→ **Your task**
Reproduce each line below without any alteration.

→ **The records**
[Start of Attachment]
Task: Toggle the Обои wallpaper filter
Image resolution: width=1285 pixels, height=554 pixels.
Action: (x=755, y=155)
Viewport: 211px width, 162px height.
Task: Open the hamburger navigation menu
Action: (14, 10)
[End of Attachment]
→ **Answer for the task**
Task: Toggle the Обои wallpaper filter
Image resolution: width=1285 pixels, height=554 pixels.
Action: (x=755, y=155)
Viewport: 211px width, 162px height.
Task: Open the hamburger navigation menu
Action: (14, 10)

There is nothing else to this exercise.